Extension of precision from single-precision to double-precision does not lose precision.
* YYYYYYYY_YYYYYYYY_YYYYYYYY_YYYYYYYY_YYYYYYYY_YYYYYYYY_YYYYYYYY_YYYYYYYY is a big-endian
IEEE 754 double precision floating point number
### str format family
Str format family stores a byte array in 1, 2, 3, or 5 bytes of extra bytes in addition to the size of the byte array.
fixstr stores a byte array whose length is upto 31 bytes:
+--------+========+
|101XXXXX| data |
+--------+========+
str 8 stores a byte array whose length is upto (2^8)-1 bytes:
+--------+--------+========+
| 0xd9 |YYYYYYYY| data |
+--------+--------+========+
str 16 stores a byte array whose length is upto (2^16)-1 bytes:
+--------+--------+--------+========+
| 0xda |ZZZZZZZZ|ZZZZZZZZ| data |
+--------+--------+--------+========+
str 32 stores a byte array whose length is upto (2^32)-1 bytes:
+--------+--------+--------+--------+--------+========+
| 0xdb |AAAAAAAA|AAAAAAAA|AAAAAAAA|AAAAAAAA| data |
+--------+--------+--------+--------+--------+========+
where
* XXXXX is a 5-bit unsigned integer which represents N
* YYYYYYYY is a 8-bit unsigned integer which represents N
* ZZZZZZZZ_ZZZZZZZZ is a 16-bit big-endian unsigned integer which represents N
* AAAAAAAA_AAAAAAAA_AAAAAAAA_AAAAAAAA is a 32-bit big-endian unsigned integer which represents N
* N is the length of data
### bin format family
Bin format family stores an byte array in 2, 3, or 5 bytes of extra bytes in addition to the size of the byte array.

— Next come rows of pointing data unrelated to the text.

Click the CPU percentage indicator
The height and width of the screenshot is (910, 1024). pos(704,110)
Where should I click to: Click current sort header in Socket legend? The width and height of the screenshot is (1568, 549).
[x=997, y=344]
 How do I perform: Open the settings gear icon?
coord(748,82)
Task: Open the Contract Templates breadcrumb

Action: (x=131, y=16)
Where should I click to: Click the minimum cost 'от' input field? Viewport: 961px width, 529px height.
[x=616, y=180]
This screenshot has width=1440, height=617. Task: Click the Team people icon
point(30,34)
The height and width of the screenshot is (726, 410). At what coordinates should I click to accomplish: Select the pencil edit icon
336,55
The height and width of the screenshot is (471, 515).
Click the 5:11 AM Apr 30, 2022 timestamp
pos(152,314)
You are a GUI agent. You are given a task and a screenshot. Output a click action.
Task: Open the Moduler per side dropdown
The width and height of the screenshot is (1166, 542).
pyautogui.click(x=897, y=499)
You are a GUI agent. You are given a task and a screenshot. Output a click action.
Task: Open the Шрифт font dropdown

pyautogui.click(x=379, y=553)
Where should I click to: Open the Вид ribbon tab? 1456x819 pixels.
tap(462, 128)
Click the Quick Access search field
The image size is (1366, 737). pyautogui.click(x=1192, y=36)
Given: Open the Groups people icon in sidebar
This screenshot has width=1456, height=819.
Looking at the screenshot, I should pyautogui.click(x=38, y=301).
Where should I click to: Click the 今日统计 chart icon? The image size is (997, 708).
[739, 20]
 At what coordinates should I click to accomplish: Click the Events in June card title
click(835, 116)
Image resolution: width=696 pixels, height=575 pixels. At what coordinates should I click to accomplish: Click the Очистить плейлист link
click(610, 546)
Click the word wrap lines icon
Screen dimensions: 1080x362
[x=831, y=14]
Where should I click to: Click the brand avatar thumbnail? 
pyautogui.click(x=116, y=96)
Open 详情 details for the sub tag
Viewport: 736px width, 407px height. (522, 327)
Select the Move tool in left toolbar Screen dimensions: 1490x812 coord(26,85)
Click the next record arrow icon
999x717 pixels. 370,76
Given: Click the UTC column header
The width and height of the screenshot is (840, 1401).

bin 8 stores a byte array whose length is upto (2^8)-1 bytes:
+--------+--------+========+
| 0xc4 |XXXXXXXX| data |
+--------+--------+========+
bin 16 stores a byte array whose length is upto (2^16)-1 bytes:
+--------+--------+--------+========+
| 0xc5 |YYYYYYYY|YYYYYYYY| data |
+--------+--------+--------+========+
bin 32 stores a byte array whose length is upto (2^32)-1 bytes:
+--------+--------+--------+--------+--------+========+
| 0xc6 |ZZZZZZZZ|ZZZZZZZZ|ZZZZZZZZ|ZZZZZZZZ| data |
+--------+--------+--------+--------+--------+========+
where
* XXXXXXXX is a 8-bit unsigned integer which represents N
* YYYYYYYY_YYYYYYYY is a 16-bit big-endian unsigned integer which represents N
* ZZZZZZZZ_ZZZZZZZZ_ZZZZZZZZ_ZZZZZZZZ is a 32-bit big-endian unsigned integer which represents N
* N is the length of data
### array format family
Array format family stores a sequence of elements in 1, 3, or 5 bytes of extra bytes in addition to the elements.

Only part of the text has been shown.